• [PROVIDED DATA]:
|---|

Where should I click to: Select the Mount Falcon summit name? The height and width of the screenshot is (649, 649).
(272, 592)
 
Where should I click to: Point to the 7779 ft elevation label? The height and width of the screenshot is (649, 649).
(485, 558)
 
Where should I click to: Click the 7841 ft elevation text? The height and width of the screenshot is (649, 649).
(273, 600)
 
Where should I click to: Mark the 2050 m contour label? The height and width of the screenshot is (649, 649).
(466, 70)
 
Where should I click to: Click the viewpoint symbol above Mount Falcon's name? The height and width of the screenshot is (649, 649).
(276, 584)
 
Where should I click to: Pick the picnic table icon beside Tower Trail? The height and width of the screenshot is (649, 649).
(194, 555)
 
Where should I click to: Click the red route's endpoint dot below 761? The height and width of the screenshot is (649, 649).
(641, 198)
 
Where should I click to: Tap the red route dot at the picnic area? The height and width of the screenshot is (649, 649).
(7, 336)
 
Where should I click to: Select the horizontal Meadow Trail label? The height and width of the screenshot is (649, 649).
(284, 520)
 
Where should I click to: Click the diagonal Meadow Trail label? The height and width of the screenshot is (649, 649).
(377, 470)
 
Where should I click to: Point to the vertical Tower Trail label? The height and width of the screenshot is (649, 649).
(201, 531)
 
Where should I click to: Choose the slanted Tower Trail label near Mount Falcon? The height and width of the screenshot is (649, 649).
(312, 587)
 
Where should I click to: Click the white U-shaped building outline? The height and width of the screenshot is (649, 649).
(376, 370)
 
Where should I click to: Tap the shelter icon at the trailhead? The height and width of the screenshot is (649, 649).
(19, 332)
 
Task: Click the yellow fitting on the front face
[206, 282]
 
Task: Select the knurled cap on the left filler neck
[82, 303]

|---|

• [EXERCISE AIM]:
Can you retype the material above, word for word, from the line containing "Task: Click the" through the end of the material?

• [COMPLETE RESPONSE]:
Task: Click the yellow fitting on the front face
[206, 282]
 
Task: Select the knurled cap on the left filler neck
[82, 303]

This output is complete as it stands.